25/01/2026
LA CALUMNIA Y EL JUICIO, JAMÁS VENDRÁ DE UN CORAZÓN LLENO DE DIOS.
Había una vez un hombre que calumnió grandemente a un amigo suyo, por la envidia al ver el éxito que este había alcanzado.
Tiempo después se arrepintió de la ruina que trajo con sus calumnias a ese amigo, y visitó a un hombre muy sabio a quien le dijo: -”Quiero arreglar todo el mal que hice a mi amigo. ¿Cómo puedo hacerlo?”, a lo que el hombre respondió: “Toma un s**o lleno de plumas y suelta una a una donde vayas”.

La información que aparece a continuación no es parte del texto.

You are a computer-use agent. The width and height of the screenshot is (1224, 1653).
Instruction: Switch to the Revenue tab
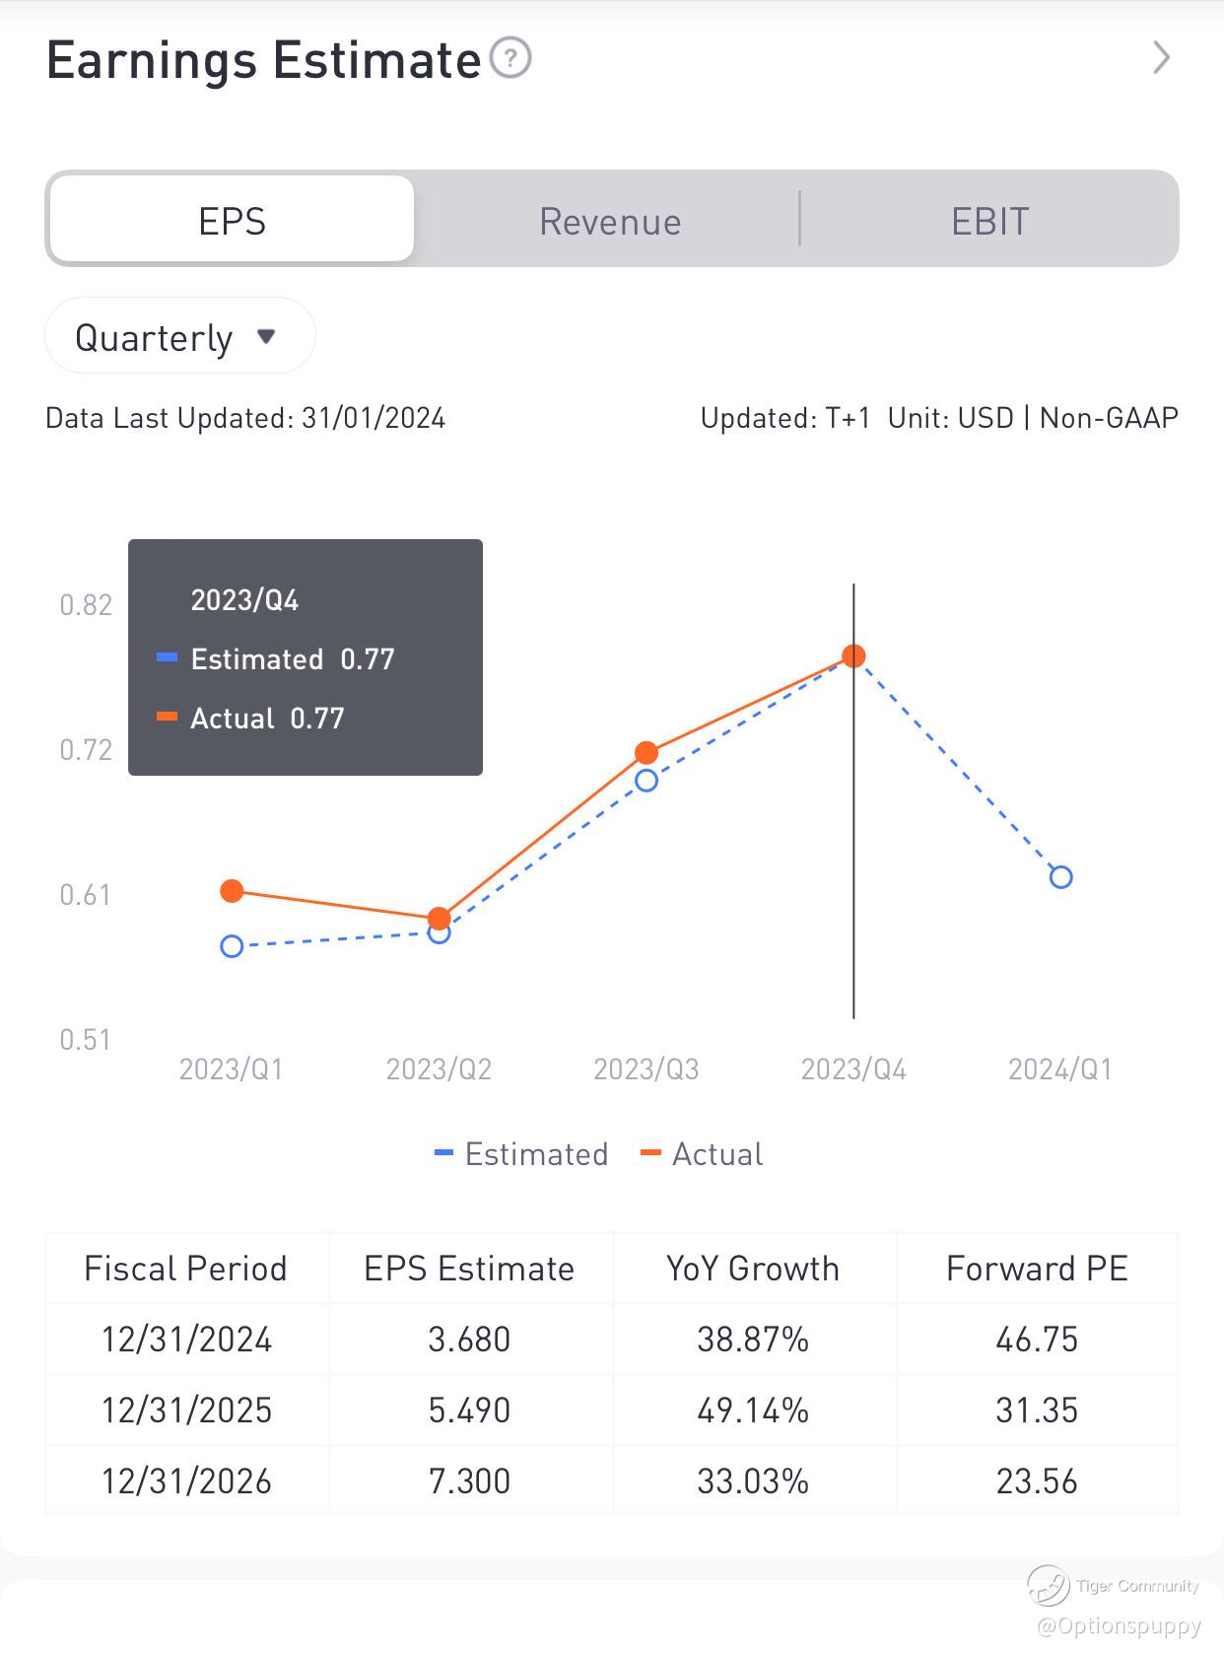(x=610, y=221)
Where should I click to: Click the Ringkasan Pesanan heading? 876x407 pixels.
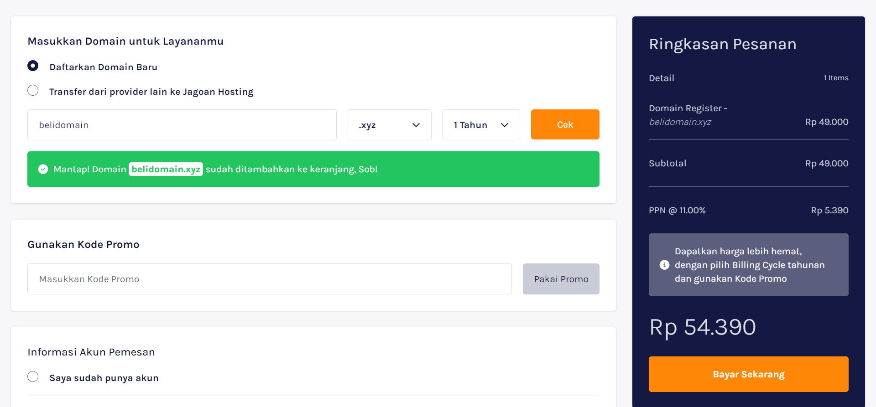[x=722, y=44]
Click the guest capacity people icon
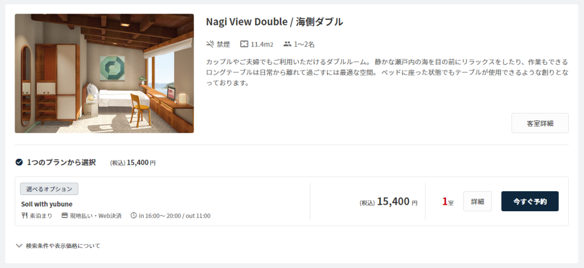The image size is (584, 268). pos(287,44)

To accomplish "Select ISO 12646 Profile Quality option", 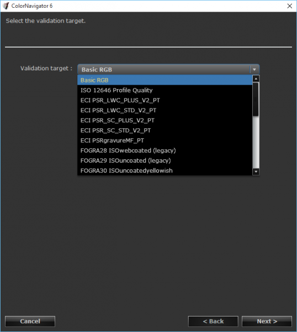I will pos(165,90).
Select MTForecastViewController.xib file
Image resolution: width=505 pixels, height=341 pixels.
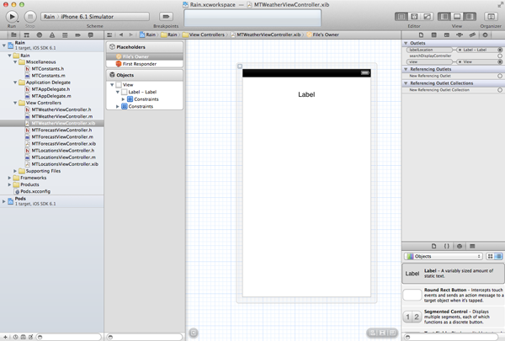(64, 144)
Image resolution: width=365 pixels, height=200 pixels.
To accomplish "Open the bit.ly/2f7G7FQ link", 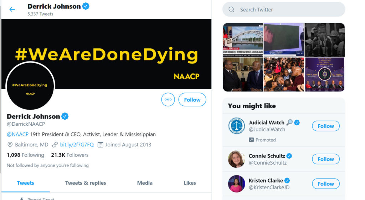I will pos(77,145).
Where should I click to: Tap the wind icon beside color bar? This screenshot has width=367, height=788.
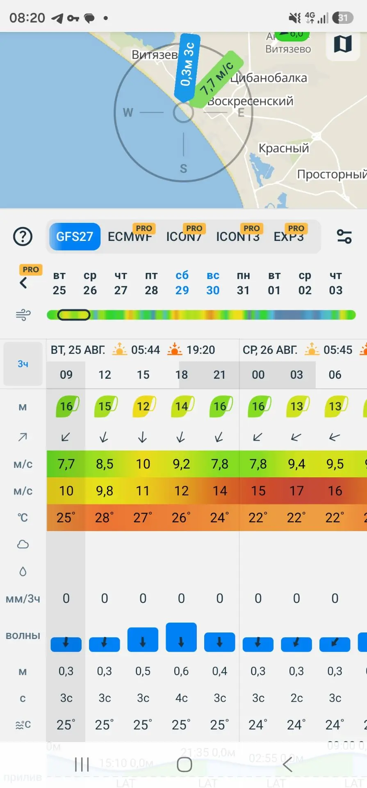point(23,315)
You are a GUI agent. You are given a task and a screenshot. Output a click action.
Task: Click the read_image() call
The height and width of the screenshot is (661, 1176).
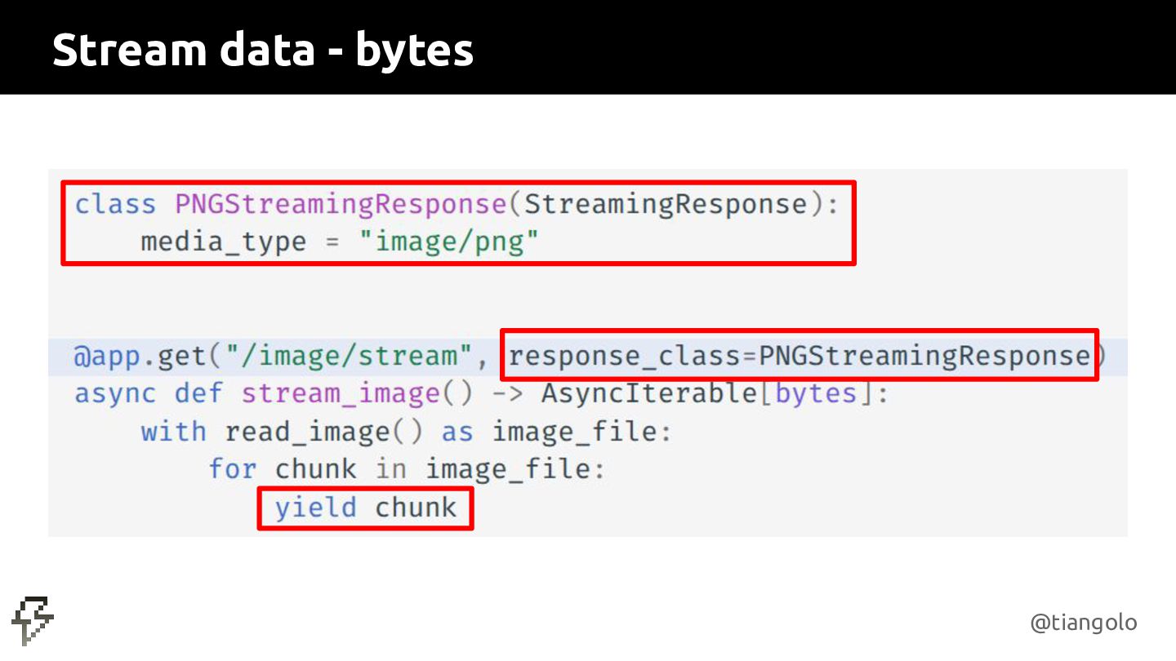324,433
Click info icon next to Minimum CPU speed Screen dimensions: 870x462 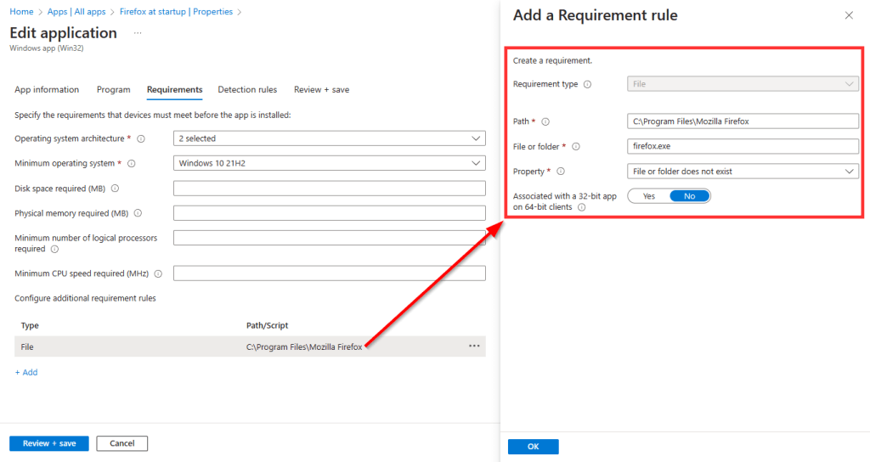point(157,273)
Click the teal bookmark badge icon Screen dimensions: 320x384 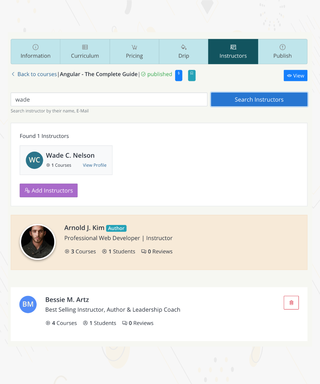[x=192, y=76]
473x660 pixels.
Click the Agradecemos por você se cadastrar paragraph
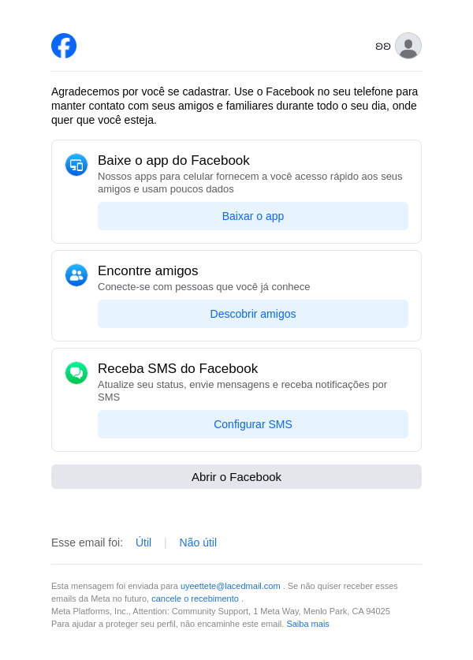pyautogui.click(x=237, y=106)
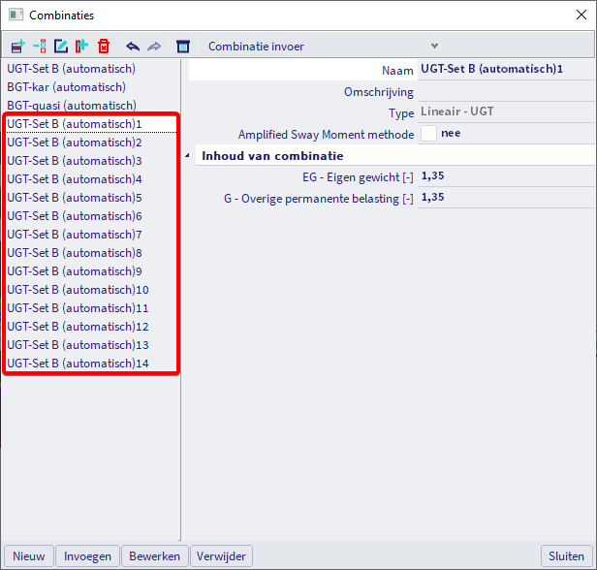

El hombre muy contento por aquello tan fácil tomó el s**o lleno de plumas y al cabo de un día las había soltado por toda la ciudad.
Volvió donde el sabio y le dijo: -”Ya he terminado”, a lo que el sabio contestó: -”Esa es la parte más fácil.
Ahora debes volver a llenar el s**o con las mismas plumas que soltaste.
Sal a la calle y búscalas”. El hombre se sintió muy triste, pues sabía lo que eso significaba y no pudo juntar casi ninguna.
Al volver, el hombre sabio le dijo: -”Así como no pudiste juntar de nuevo las plumas que volaron con el viento, así mismo el mal que hiciste y todas las calumnias que inventaste, volaron de boca en boca y ya no lo puedes reparar.
Ve y pídele perdón a tu amigo, y la próxima vez recuerda que es mejor no desparramar las plumas, porque ya nunca se podrán volver a juntar…”
¿Qué puedo hacer entonces ante estas situaciones que dañan mi honor y mi renombre?
Tómalo de quien viene.
El calumniador no sabe bien lo que es amar, por lo tanto, como decía mi abuela “hay que tomarlo de quien viene”. Continúa con tu día a día y muéstrales a los demás qué tan confiable eres en realidad.
“Si murmurar la verdad aún puede ser la justicia de los débiles, la calumnia no puede ser otra cosa que la venganza de los cobardes.”